This afternoon held in store for me a fast, engaging conversation with Andrew Jesaitis, a former business manager and colleague at the Whitman Pioneer, who I hear might be getting back into the journalism and media industry. He’s worked for Goldman Sachs since graduating, but will be starting an internship with The Ski Journal in the next couple of months.
I did my best to explain my understanding of how the business is changing, the forces driving the change, and what trends are solidifying for the future. Newspapers and journalism are under the influence of longer-term change because of more ubiquitous ICT, but the current cacophony of crisis is largely due to the biggest recession in half of a century and over-leveraged debt. A lot of the discussion has been centered around the lack of leadership in redefining newspaper business models, but I think Michael Nielsen deserves merit for saying that newspapers might also be failing because their institutional structures are too optimized for an old paradigm. They are too good at what they used to do, and the jump into experimental and uncertain territory is nigh impossible.
That was Nielsen’s most visible takeaway. More obscured, although equally important in my opinion, is his opinion the successful companies of today, Google, Apple, etc., have a foundation of “technological innovation, and most key decision-makers [are] people with deep technological expertise.”:
If you doubt this, look at where the profits are migrating in other media industries. In music, they’re migrating to organizations like Apple. In books, they’re migrating to organizations like Amazon, with the Kindle. In many other areas of media, they’re migrating to Google: Google is becoming the world’s largest media company. They don’t describe themselves that way (see also here), but the media industry’s profits are certainly moving to Google. All these organizations are run by people with deep technical expertise.
This is one of the paradigms we’re trying to instill in student newspapers at CoPress. It’s no longer acceptable to outsource your CMS to a third-party company who doesn’t care about innovation; technological innovation has to be at the core of your business. Granted, CoPress does offer competing hosting and support with WordPress, an open source publishing platform, but our ultimate goal is hold the hand of student newspapers as we help them develop their internal capacity to create.
Let’s take a 10,000 foot view at this, however. In my opinion, there’s a deeper technological shift happening that eventually will affect all industry and every facet of society. The internet is becoming a utility, much like electricity, and those who don’t have the utility at the core of this business operations will seem as backwards as businesses today that don’t use electricity. Simplistically, the disruption the internet is causing first hit the music industry, then the movie industry, and now the newspaper industry. I assume that it will also affect at least healthcare, politics, and education, industries that Andrew observed “have deeply entrenched positions of power.” I also assume that those with power don’t generally enjoy giving it up, instead preferring to try and manipulate public policy with the likes of France’s “three strikes” legislation and Connie Schultz’s attempt to make copyright even more restrictive and ban linking on the web in certain situations. Lastly, I assume that this type of reactive behavior is beneficial to the monopolists only and damages general society on a whole.

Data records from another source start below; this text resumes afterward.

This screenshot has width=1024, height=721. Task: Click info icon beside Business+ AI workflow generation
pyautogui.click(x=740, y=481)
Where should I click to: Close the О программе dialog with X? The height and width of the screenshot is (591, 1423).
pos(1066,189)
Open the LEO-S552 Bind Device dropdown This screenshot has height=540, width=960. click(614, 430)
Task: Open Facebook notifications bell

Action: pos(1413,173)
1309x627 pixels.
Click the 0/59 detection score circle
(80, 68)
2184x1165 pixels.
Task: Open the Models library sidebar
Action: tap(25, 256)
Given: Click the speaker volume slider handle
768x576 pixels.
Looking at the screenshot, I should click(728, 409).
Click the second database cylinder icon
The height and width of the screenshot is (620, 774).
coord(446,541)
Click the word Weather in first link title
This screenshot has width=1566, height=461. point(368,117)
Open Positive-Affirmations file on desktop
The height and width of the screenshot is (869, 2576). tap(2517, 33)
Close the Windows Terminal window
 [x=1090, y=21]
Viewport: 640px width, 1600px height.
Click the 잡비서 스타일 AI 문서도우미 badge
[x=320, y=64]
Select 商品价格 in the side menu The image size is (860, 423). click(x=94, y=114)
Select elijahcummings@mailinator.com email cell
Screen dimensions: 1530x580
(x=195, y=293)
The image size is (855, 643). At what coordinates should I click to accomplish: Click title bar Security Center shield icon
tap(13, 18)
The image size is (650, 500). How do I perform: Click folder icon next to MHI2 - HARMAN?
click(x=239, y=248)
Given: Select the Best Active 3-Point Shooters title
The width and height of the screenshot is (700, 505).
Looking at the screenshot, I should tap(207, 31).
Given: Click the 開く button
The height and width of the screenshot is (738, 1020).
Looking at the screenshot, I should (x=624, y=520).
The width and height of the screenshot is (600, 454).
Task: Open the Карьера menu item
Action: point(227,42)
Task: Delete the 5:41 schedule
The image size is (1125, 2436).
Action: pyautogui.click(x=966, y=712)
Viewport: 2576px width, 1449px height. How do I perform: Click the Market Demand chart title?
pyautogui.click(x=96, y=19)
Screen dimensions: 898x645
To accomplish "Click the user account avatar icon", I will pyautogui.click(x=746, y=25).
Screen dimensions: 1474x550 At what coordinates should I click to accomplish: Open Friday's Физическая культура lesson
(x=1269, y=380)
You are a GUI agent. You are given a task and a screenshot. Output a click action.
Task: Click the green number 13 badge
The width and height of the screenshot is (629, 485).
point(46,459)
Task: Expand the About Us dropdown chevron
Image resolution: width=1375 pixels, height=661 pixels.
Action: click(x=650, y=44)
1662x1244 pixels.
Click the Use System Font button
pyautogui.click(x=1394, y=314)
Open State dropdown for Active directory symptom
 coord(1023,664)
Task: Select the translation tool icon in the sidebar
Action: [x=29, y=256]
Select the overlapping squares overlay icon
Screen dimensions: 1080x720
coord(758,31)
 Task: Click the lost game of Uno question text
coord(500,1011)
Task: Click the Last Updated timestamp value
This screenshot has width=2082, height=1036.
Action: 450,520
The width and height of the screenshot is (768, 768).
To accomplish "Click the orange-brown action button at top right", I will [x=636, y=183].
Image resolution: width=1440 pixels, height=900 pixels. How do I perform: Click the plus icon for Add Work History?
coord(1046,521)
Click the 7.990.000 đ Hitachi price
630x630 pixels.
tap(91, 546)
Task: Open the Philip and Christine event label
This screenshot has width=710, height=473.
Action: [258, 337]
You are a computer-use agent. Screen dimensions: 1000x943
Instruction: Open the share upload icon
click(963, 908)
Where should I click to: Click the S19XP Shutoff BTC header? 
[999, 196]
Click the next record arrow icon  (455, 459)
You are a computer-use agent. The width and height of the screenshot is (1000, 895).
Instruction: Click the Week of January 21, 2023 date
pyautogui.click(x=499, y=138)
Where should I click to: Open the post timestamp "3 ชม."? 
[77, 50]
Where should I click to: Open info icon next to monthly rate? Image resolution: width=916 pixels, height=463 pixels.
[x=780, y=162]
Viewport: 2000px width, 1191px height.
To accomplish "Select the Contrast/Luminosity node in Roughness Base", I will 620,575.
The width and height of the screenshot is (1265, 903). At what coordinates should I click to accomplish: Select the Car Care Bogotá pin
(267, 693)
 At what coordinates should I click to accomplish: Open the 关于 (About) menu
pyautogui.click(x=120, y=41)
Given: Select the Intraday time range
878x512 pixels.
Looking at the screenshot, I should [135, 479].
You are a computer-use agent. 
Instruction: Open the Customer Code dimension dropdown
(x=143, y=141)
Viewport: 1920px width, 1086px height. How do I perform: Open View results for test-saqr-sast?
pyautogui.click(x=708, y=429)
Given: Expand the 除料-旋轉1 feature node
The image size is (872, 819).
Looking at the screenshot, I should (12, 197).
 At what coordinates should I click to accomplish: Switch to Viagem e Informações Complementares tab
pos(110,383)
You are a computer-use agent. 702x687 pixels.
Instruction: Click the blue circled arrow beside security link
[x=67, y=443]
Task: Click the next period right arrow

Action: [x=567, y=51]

Given these assumptions, what general lessons can we learn from the music, movie and newspaper industries such that our society is less seriously disrupted when healthcare, politics, and education face the same type of deep transformational change? Keep in mind, too, that these are industries which will likely also shed thousands of jobs as they go through at least structural, and maybe even technological, unemployment. This is history in realtime.